As Weschke’s example reveals, mistakes stemming from a lack of knowledge-sharing don’t even have to look like mistakes. Quite often, the setbacks come in the form of missed opportunities for innovation or strategy adjustments that might have been identified if partners had received sufficient information from their collaborators.

Of course, not sharing information can lead to costly miscommunications and other issues that are obvious mistakes or setbacks. In particularly severe instances, such mistakes could erode the positive, collaborative nature of the partnership.

3. Knowledge-Sharing Enhances Productivity

Knowledge-sharing isn’t just about avoiding negative outcomes — it’s about creating additional opportunities for positive results. When relevant knowledge is shared in an open and transparent manner, it can greatly enhance the partnership’s overall productivity and innovation. Good information streamlines decision making and can help partners identify crucial insights that impact how they approach their work.

The power of knowledge-sharing on internal teams is well documented. For example, a report from the U.S. Army Training and Doctrine Command highlights how international law firm Cooley uses a mentoring system that pairs new hires with more seasoned professionals so that knowledge-sharing can take place. This helps new hires learn the ins and outs of their roles and responsibilities much faster, and is cited as a key reason for the company’s 95% retention rate.
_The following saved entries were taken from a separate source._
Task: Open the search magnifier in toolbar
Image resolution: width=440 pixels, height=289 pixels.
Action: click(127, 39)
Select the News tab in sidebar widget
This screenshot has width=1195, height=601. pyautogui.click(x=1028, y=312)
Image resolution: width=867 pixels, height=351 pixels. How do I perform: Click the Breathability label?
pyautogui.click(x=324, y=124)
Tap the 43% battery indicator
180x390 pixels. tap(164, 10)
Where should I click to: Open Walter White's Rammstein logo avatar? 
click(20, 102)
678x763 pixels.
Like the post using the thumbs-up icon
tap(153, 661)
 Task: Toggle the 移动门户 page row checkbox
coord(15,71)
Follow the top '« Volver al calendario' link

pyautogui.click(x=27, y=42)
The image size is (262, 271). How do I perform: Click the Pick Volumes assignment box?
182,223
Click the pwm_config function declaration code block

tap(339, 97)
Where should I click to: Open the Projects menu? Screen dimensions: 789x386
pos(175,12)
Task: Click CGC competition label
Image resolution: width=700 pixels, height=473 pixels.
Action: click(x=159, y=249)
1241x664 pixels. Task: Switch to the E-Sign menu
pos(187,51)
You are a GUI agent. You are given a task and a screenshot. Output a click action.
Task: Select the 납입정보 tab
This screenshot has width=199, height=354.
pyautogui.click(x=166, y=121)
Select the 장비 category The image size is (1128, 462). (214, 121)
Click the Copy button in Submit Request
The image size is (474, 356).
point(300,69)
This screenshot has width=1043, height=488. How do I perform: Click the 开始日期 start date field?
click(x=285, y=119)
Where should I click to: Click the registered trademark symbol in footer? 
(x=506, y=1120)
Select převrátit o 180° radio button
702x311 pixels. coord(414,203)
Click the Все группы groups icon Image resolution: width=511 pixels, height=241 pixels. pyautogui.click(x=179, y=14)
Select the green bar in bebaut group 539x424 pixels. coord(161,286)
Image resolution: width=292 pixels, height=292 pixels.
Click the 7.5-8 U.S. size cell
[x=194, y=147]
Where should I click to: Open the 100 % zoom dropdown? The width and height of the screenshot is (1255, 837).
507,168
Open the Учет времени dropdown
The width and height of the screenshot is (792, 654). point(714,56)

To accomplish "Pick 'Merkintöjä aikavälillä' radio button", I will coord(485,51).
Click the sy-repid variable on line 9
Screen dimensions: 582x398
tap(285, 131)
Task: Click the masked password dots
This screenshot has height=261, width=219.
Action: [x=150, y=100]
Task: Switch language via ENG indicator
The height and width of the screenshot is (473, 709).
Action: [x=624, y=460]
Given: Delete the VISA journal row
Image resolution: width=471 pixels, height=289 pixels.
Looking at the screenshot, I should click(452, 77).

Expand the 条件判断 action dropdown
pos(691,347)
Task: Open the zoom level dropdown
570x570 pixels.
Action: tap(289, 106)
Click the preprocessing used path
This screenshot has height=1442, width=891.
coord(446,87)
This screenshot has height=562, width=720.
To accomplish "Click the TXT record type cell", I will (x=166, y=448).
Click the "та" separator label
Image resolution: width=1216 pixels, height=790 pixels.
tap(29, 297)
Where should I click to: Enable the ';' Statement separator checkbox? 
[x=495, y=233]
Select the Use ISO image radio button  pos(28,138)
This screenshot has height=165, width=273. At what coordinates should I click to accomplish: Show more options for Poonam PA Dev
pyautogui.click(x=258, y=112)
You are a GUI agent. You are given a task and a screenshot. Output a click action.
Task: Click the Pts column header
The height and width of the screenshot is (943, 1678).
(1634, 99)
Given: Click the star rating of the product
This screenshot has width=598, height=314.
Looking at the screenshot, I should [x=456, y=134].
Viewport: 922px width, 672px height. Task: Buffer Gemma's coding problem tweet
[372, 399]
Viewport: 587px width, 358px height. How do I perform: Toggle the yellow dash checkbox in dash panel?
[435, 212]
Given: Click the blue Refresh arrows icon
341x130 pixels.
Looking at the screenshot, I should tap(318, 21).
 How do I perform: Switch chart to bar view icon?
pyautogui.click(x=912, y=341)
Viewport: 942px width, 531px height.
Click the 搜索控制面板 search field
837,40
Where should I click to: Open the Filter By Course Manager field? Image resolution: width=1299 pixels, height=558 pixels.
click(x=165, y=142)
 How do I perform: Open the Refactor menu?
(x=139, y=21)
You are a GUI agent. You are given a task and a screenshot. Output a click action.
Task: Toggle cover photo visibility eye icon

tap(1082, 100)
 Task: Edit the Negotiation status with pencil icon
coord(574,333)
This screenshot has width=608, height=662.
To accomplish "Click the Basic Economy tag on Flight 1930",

In this example, knowledge-sharing enhances productivity by getting new hires up to speed in a more efficient manner. This allows new hires to become more productive much sooner. In a partnership, effective sharing of information — particularly at the beginning of the partnership — can have a similar effect, allowing partners to hit the ground running.

Of course, continued knowledge-sharing over the course of the partnership is critical for maintaining that high productivity. Sharing the information that partners need, when they need it, helps both sides maintain a desired level of output and potentially enhance their capabilities.

Sharing Is Power

In a TED Talk, General Stanley McChrystal, former commander of U.S. and international forces in Afghanistan, said, “Information is only of value if you give it to people who have the ability to do something with it. The fact that I know something has zero value if I’m not the person who can actually make something better because of it…instead of knowledge is power…sharing is power.”

In a military setting, sharing knowledge can be the difference between life or death. While your strategic collaborations may not have such high stakes, there is no denying the importance of sharing your knowledge with your collaborators.

By creating a culture of knowledge-sharing within your collaborations, you and your partners will be better equipped to work together in an effective manner that helps you accomplish your goals.